The last description is toward "our fairy."  Yes, the fairy could hit multiple references: a gay man, a whimsical person, or a figment (all can apply here) I think this stanza opens up for several types of criticism to be applied (Colonialism, Historicism, Deconstruction) -- whatever floats your boat.  Just note that the focus of color "orange," " his fishnet's filled with orange cork, / orange, his cobbler's bench and awl;"  bright, somewhat apparent colors, which hides intent, "there is no money in his work, / he'd rather marry."

This is the first half of the poem: people who are lost from the iconic to the prestigious to the lowly to the bright -- all of them lost internally in someway, but are remembered and are known externally.  This concept will apply to the second half of the poem.

The beginning of the second half of the poem starts out with setting, "One dark night, / my Tudor Ford climbed the hill's skull;"  note the usage of semi-colons throughout the poem and here the focus is the vehicle climbing on it's own up this hill (literal or metaphor whatever).  Then the inclusion of the "I" speaker becoming prominent, "I watched for love-cars.  Lights turned down / they lay together, hull to hull"  A sense of connection that the speaker notes not only here but also with the first half -- here the cat's out of the bag.  The speaker is the observer who continues to observe, "where the graveyard shelves on the town. . . ." then to himself, "My mind's not right."

"My mind's not right."  Yep, this is the line that opened up poetry.  So simple, right?
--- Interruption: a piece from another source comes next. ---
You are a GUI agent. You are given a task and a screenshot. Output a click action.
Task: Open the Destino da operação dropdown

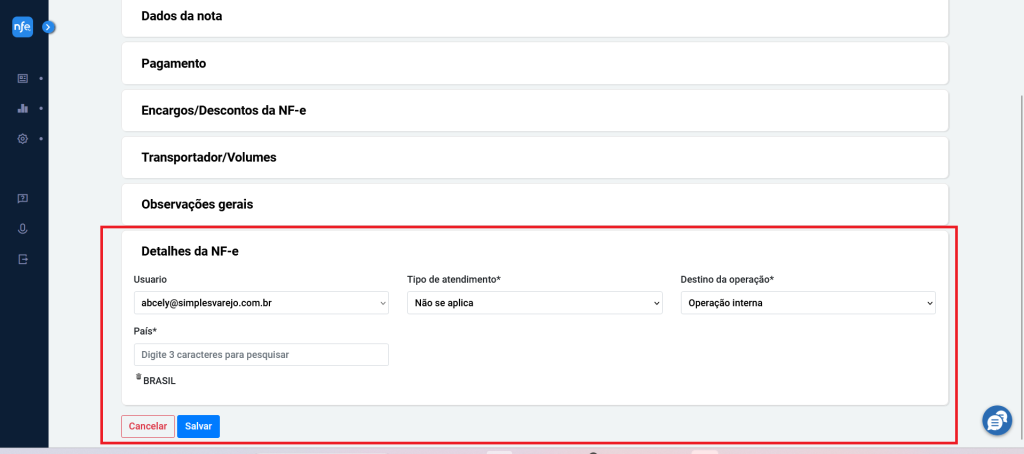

There's probably similar things written everyday that is recognized as poetry.  But the distinction here is the blurred line between persona and personal, and observation and acknowledgment.  Was there lines like this in the mid twentieth century, absolutely.  But this line, I feel, went against the whole formalist/observational approach.  Here is the "raw" against the "cooked" (yes, read this article -- The Raw and the Cooked -- Robert Lowell's acceptance speech for his collection Life Studies in which this poem is in).

So from here on out the images seem more personal, "A car radio bleats, / 'Love, O careless Love. . . .' I hear"  Note that the speaker is experiencing more at this point, "my ill-spirit sob in each blood cell" again pay attention to the double consonants or vowels here as though they: sticking together as the sound drowns out the other (with exception of blood) "as if my hand were at its throat. . . ."

Then the line that alludes to Paradise Lost, " I myself am hell; nobody's here"  A little dramatic, but this is an admittance of how the speaker observes the self -- hell, why not?  And with nobody here (person) the next image of the skunks become highly metaphorical.

The skunks search, "in the moonlight for a bite to eat. / They march on their soles up Main Street: / white stripes, moonstruck eyes' red fire."  The further the actions are described, the more demonic they seem, but also with more purpose on location. "under the chalk-dry and spar spire / of the Trinitarian Church" is this line foreshadows a commentary on religion or perhaps the self, most likely.

It is the last stanza though where the metaphor of the skunks are given a solid purpose, but first the emphasis of observation from the speaker, "I stand on top / of our back steps and breath the rich air" then:

     a mother skunk with her column of kittens swills the garbage pail
     She jabs her wedge-head in a cup
     of sour cream, drops her ostrich tail,
     and will not scare.

Here's the important part here, "cup of sour cream."  Seems innocuous, but that's what it supposed to do in the poem.  Gone are the high allusion, the people of the past, the music that bleats -- this plain language is meant to ground the scene in a sense of the real.

Also note that the focus is on the "mother" (yeah, there's a slight Oedipal thing going on here if you really want to go into it) skunk who guides her kin to eat, just like how something big that sticks in the mind descends to smaller things, "will not scare."  Either stands up for something good or bad.  So the skunk could be a metaphor for a thought, that thing that makes the mind not right, linger like a smell, but then note the emotional pull behind it "scare" -- what can scare a lingering thought?